Access to platforms partially restored after an hours-long outage affected millions of users around the world.






Access to platforms partially restored after an hours-long outage affected millions of users around the world.


Service appears to be restored for some Facebook and Instagram users after a global outage that disabled the social media platforms, owned by Facebook Inc, for nearly six hours.


Facebook-owned WhatsApp messaging app was still experiencing issues late on Monday.


Facebook apologised to users confirmed the partial restoration of access after the outage.


“To the huge community of people and businesses around the world who depend on us: we’re sorry,” Facebook said in a tweet.


“We’ve been working hard to restore access to our apps and services and are happy to report they are coming back online now.”


Outage tracking website Downdetector.com said it had received 10.6 million reports of problems ranging from the United States and Europe to Colombia and Singapore, with trouble first popping up around 15:45 GMT.


Service was not restored until several hours later.  “The Facebook outage continues and has become the largest outage we’ve ever seen,” Downdetector tweeted just after 21:00 GMT.


Earlier in the day, Facebook said on Twitter that it was “aware that some people are having trouble accessing our apps and products”.


We’re working to get things back to normal as quickly as possible, and we apologize for any inconvenience,” the company said, without specifying exactly what had caused the problem. A similar message confirming the outage also was posted on WhatsApp’s Twitter account.



"We’re aware that some people are having trouble accessing our apps and products. We’re working to get things back to normal as quickly as possible, and we apologize for any inconvenience.


Facebook (@Facebook) October 4, 2021"


As a media and content consulting agency, we at Ikonerx could not independently confirm what was affecting the platforms, while Facebook did not immediately respond to requests for comment from the Reuters and AFP news agencies.

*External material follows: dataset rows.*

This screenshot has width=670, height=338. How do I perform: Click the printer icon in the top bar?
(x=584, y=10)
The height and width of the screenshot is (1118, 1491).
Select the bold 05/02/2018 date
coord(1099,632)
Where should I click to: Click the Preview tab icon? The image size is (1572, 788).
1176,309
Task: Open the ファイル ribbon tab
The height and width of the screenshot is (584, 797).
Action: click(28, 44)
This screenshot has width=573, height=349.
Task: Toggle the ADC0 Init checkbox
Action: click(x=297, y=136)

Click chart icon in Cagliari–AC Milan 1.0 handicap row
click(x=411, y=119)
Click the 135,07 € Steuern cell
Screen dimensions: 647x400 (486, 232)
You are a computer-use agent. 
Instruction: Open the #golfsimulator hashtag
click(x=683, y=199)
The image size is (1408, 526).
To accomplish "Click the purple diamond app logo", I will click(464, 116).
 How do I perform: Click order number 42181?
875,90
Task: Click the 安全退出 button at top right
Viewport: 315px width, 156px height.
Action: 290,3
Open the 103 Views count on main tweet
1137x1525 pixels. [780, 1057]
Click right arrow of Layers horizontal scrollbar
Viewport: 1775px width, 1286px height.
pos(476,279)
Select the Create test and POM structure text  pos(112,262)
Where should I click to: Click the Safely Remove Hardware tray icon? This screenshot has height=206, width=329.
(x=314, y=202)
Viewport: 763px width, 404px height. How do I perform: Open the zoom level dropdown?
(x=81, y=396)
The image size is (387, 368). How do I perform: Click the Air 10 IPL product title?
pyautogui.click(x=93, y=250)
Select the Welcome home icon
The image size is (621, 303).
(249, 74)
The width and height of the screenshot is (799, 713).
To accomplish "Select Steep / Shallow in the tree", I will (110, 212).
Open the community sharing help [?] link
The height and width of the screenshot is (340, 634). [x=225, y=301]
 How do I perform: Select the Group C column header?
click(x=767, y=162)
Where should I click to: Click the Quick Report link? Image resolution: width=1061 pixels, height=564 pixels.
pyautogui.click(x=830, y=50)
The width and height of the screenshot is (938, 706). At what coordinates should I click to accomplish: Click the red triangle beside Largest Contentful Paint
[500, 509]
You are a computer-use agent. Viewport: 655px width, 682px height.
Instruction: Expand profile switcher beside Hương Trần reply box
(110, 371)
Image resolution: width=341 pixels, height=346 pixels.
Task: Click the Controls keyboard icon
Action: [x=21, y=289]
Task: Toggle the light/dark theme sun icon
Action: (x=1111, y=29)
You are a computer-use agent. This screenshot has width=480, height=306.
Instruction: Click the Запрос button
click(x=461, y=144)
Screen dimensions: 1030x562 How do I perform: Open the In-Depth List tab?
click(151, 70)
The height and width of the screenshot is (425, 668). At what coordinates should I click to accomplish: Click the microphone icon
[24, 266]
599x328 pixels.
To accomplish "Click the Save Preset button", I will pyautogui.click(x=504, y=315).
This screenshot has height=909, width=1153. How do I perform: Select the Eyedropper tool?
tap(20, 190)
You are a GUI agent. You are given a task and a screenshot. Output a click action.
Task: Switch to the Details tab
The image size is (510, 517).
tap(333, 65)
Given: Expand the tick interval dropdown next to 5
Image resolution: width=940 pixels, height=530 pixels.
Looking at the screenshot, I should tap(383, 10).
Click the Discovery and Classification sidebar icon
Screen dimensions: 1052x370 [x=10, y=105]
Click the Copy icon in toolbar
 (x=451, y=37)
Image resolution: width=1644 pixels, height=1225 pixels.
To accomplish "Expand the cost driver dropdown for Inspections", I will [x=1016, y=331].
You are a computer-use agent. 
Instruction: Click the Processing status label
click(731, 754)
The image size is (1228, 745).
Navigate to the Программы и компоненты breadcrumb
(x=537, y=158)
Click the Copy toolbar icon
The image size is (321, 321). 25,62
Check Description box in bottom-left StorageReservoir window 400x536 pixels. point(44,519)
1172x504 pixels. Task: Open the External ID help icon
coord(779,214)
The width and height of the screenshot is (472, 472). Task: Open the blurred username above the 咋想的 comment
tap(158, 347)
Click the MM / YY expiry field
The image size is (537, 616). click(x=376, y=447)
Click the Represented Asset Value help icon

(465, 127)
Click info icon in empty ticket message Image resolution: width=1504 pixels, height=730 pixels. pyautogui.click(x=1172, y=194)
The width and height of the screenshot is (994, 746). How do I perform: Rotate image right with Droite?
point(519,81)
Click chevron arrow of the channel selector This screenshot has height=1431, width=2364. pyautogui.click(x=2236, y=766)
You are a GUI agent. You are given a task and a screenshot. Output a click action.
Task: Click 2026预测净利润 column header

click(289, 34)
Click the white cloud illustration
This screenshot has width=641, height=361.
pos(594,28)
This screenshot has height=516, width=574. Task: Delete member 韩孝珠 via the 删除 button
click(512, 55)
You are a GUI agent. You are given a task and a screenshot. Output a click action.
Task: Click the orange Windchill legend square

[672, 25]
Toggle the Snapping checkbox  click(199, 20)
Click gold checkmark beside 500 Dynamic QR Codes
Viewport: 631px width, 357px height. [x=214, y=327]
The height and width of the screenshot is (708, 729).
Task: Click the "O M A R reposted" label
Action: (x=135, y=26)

WhatsApp was down for more than 35,000 users, Reuters reported on Monday afternoon, and Facebook Messenger was also down for nearly 9,800 users.


This seems like a global outage, and it’s already gone on a lot longer than the 2019 shutdown which lasted for about an hour, which was caused by technical problems, according to WhatsApp then, The error message appearing on Facebook.com throughout the day read: “Sorry, something went wrong. We’re working on it and we’ll get it fixed as soon as we can.”


The message suggested a Domain Name System (DNS) error, Reuters reported.


DNS allows web addresses to take users to their destinations. A similar outage at cloud company Akamai Technologies Inc took down multiple websites in July.


Downdetector, which only tracks outages by collating status reports from a series of sources, including user-submitted errors on its platform, showed there were more than 50,000 incidents of people reporting issues with Facebook and Instagram.


But the outage might be affecting more users.


My guess is that someone pushed a button wrong, or a cord got unplugged, which seems very minor but the reality is that we’ve seen these things before where suddenly something is configured incorrectly and entire swaths of the internet are not available.


The outage comes as Facebook is facing mounting pressure in the US after a leaked internal investigation showed the social media giant was aware of how it is Instagram app harmed the mental health of teenagers.


In a series of articles, the Wall Street Journal (WSJ) newspaper reported that Facebook knew its Instagram platform caused some teenagers, girls in particular, to feel bad about their self-image. The company has rejected the reports as a distortion of the probe’s findings.


“We care deeply about the safety and security of the people on our platform,” Facebook’s Head of Global Security, Antigone Davis, said during a Senate subcommittee hearing last week. “We have put in place multiple protections to create safe and age-appropriate experiences for people between the ages of 13 and 17.”


On Tuesday, former Facebook employee Frances Haugen will testify at another hearing of the Senate Commerce subcommittee about Facebook and Instagram’s impacts on young users.


Democratic Senator Richard Blumenthal, chair of the subcommittee, said the testimony is “critical to understanding what Facebook knew about its platforms’ toxic effects on young users when they knew it, and what they did about it”.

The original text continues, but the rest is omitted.